A Good Customer Contact
Every time I call Bank of America, I am overwhelmed with the over-the-top friendliness of their representatives. “Yes, Mr. Carroll.” “I can do that for you right now, Mr. Carroll.” Is there anything else I can help you with today, Mr. Carroll.” It’s really pretty gushy, but I always hang up feeling like they listened, they care, and that I am a valued customer.
A Bad Customer Contact
Every time I get online with Bank of America to pay a credit card, I think they have the most confusing, unfriendly, and frustrating website imaginable. For example, they display a list of monthly credit-card transactions without a total at the bottom. I have to calculate the column myself. Buried links make it difficult to find things. Illogical amount balances include multiple statement periods, not the period I am reviewing. It’s all very annoying and slows me down. I sometimes feel like changing banks.
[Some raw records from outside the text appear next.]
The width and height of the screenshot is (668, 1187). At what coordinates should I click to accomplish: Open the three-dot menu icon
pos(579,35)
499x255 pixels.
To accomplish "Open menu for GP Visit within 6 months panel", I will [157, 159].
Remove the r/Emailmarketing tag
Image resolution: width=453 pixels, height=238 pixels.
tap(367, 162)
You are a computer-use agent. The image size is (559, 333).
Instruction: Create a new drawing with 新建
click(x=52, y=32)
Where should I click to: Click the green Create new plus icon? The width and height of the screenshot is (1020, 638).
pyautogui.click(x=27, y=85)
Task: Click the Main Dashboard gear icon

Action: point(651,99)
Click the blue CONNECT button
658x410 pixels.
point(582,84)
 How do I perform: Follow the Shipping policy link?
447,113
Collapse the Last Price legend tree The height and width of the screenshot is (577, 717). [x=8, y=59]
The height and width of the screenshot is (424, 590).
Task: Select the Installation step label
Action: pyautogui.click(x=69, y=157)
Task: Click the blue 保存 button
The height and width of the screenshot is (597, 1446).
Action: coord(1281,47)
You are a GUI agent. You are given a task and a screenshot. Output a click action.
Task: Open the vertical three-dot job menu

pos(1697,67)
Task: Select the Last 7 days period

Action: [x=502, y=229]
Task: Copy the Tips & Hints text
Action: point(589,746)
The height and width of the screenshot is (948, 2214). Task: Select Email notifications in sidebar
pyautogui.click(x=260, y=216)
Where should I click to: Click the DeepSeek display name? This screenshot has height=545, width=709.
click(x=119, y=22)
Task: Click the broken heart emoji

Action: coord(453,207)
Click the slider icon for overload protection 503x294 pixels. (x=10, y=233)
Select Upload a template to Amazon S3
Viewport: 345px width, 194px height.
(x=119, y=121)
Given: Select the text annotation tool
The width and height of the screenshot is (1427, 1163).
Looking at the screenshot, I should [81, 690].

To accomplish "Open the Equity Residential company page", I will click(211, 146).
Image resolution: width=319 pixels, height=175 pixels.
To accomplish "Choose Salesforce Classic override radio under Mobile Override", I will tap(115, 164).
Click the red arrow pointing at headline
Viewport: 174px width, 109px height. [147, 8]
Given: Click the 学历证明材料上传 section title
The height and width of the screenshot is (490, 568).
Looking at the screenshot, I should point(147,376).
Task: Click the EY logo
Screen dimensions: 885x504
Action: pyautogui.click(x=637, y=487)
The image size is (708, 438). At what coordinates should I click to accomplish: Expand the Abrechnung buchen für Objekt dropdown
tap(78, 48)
The takeaway: every customer contact can make or break a relationship. You can’t excel in some situations and fall short in others. A single bad customer experience will often nullify all the good ones.
Your Customer Contact
Think for a moment of the different kinds of contacts you have with your customers—courting a prospect, providing a service, or resolving a problem, to name a few.
Each customer contact should be part of a business system or process that delivers a predetermined message, response, or solution. Even if you give customer-service employees latitude to solve problems, they should have guidelines and clear-cut authority from your system policies.
With good business systems, you will give your customers a favorable impression and strengthen the relationship every single time.
If one instrument in an orchestra is out of tune, it can ruin the audience experience. When one of your business systems is flat, it can also spoil the customer experience.
All of your business systems and processes that touch customers should work together to create a symphony of service that delights in every way. When each instrument is tuned and every note inspires, you will receive the kind of standing ovation that shows up on your bottom line!